Baby’s hair keeps falling out even though Olanna brushes it gently. A week has passed since Kainene’s disappearance. There are rumors that Ojukwu didn’t leave in search of peace, but instead ran away. Olanna refuses to believe this. Ugwu comes in and Olanna tells him that she keeps thinking about the braided hair of the child’s head in the calabash. Ugwu writes down her story. Olanna suddenly feels that his writing makes her story important, and she keeps talking.
Despite Olanna’s attempts to protect Baby from the world, the child is still dangerously close to starvation and kwashiorkor. We now start to suspect that the author of “The World Was Silent When We Died” isn’t Richard at all. Olanna gains confidence by knowing that her story is important and will be heard.
Odenigbo and Richard return from searching for Kainene, but they have no success. A few days later Olanna goes to check the mortuary for her sister’s body, though she knows that even if Kainene is dead she wouldn’t be there. People are crowded outside the mortuary, crying to identify dead family members. Olanna gets in with a note from Madu. As she looks at all the dead women, she thinks of the line from Okeoma’s poem: “If the sun refuses to rise, we will make it rise.” She vomits.

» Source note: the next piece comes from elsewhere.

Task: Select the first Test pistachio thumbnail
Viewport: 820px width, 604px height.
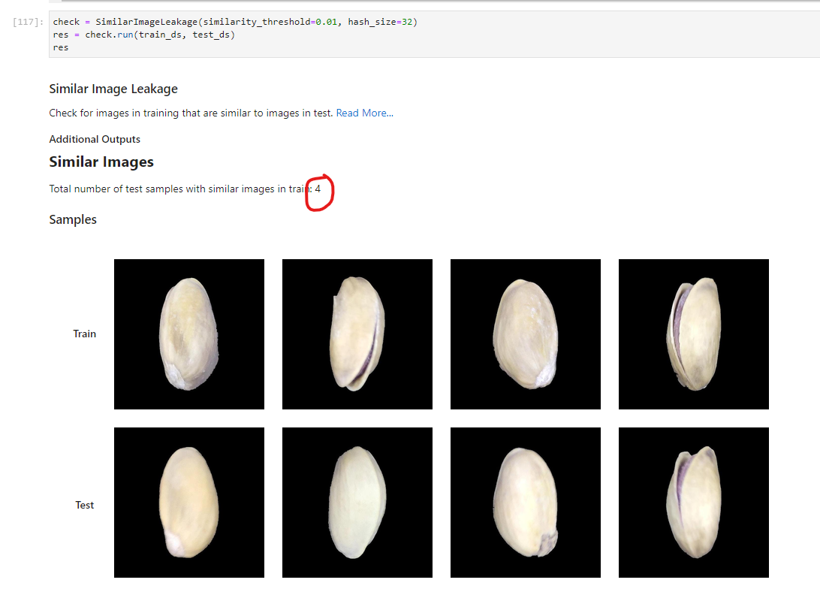Action: click(x=188, y=502)
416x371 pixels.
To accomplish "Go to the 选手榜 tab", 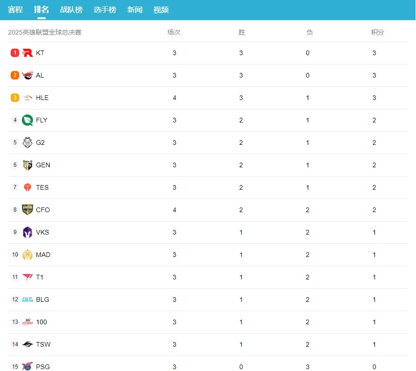I will click(105, 10).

Olanna still has a little privilege even as she goes to try and identify her sister’s body. She knows that Kainene won’t be in a Biafran mortuary, but she feels the need to take some kind of action in the face of such horror and uncertainty. Okeoma’s inspirational poem now seems tragic considering his own fate and the fate of Biafra’s yellow sun.
Later that day a woman suddenly rushes into the family’s yard carrying a green branch and saying that the war is over. Odenigbo turns on the radio. An unfamiliar voice defends the Biafran cause but says that there is no option left but to surrender, as the suffering of the Biafran civilians has grown too great. Olanna gets dizzy and cannot believe it. After a while she says that now she can go find Kainene.

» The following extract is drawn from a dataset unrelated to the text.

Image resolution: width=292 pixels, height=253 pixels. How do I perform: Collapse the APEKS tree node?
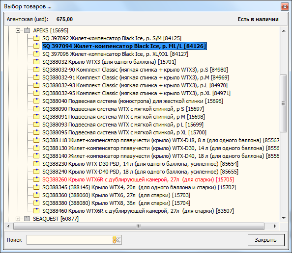18,30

Olanna, like many Biafrans, has been clinging to hope even in the midst of a living hell, and so this surrender comes as a surprise to her. The war is finally over – starvation, famine, violence, and foreign antagonism have broken Biafra at last.

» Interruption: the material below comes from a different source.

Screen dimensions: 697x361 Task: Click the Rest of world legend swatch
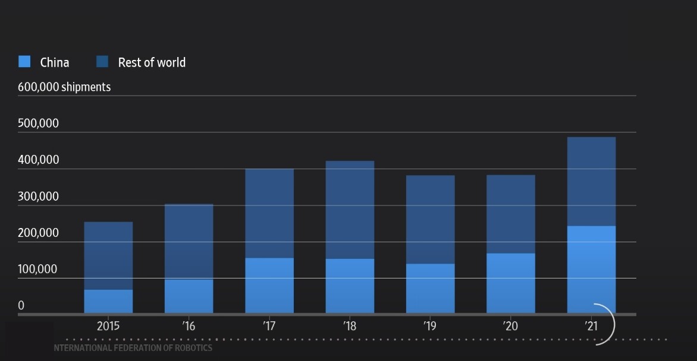pos(102,61)
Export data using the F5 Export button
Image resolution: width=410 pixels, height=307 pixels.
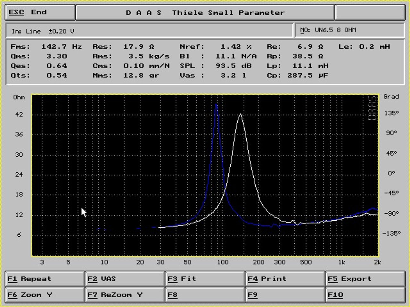click(x=365, y=279)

A week passes before Olanna sees some Nigerian soldiers. They are smartly dressed and laughing, promising to give girls food if they marry them. The roads are still closed between Biafra and Nigeria, but Odenigbo wants to pack so they can go look for Kainene as soon as they open.
The contrast between the well-fed, well-dressed Nigerian troops and the starving Biafrans is especially heartbreaking. Now begins the painful reunion of the shattered country.
Olanna’s cousin Odinchezo staggers into the compound on his way to another town. He says that the Hausa soldiers didn’t give him trouble on the road, though they asked him to urinate on a picture of Ojukwu. Odinchezo says he has heard that the government will take over all Biafran bank accounts. Soon the markets are full of food again, and Olanna stares at it all in disbelief.
The Nigerian government doesn’t exactly welcome the Biafrans back with open arms. Nigeria did indeed liquidate all Biafran bank accounts, no matter how wealthy the person was before, and they gave every Biafran 20 Nigerian pounds with which to start their lives over.
Richard leaves on the night that the roads open. Olanna and Odenigbo go the next morning, leaving a note for Kainene if she should return there. The family heads towards Nsukka, and they pass a few checkpoints without incident. Olanna marvels at all the Nigerian vehicles that the Biafrans destroyed. Olanna still cannot believe that Biafra lost, and she feels cheated. They finally reach their old house, which is still standing. Mama has been buried in the yard by Odenigbo’s cousin.
The themes of loyalty and betrayal again expand to the political, as the divided country attempts to reunite, and Olanna feels cheated by Biafra itself – having invested so much hope, suffering, and struggle in what was ultimately a lost cause. Richard starts to drift further away from reality and his friends as Kainene’s loss tortures him.
They keep driving into Nsukka and are stopped by a belligerent Nigerian officer. The officer makes Odenigbo and Ugwu get out of the car and carry wood, and he slaps Odenigbo for resisting. Then he makes Olanna get out and work too. Olanna warns a man leering at her not to touch her, but the officer says that his troops are well trained, unlike the Biafrans, and no one will touch her.
The Nigerian soldiers can basically act with impunity and treat the “rebels” as badly as they want. The officer’s jibe about his troops being well-trained is especially poignant because of the truth behind it – Nigerian soldiers did rape civilians, but so did the Biafrans (like Ugwu).
They watch the officer stop a man wearing glasses, remove him from his car, and flog him. Odenigbo had removed his glasses earlier, to avoid looking like an intellectual The Nigerian assumes the man with glasses wrote propaganda for Ojukwu. The officer finally sends Odenigbo and Olanna on their way.
Far from being a peacefully united country, there is still rampant violence and ethnic hatred. The distrust of the Igbo will take a long time to go away, and even still exists in present-day Nigeria.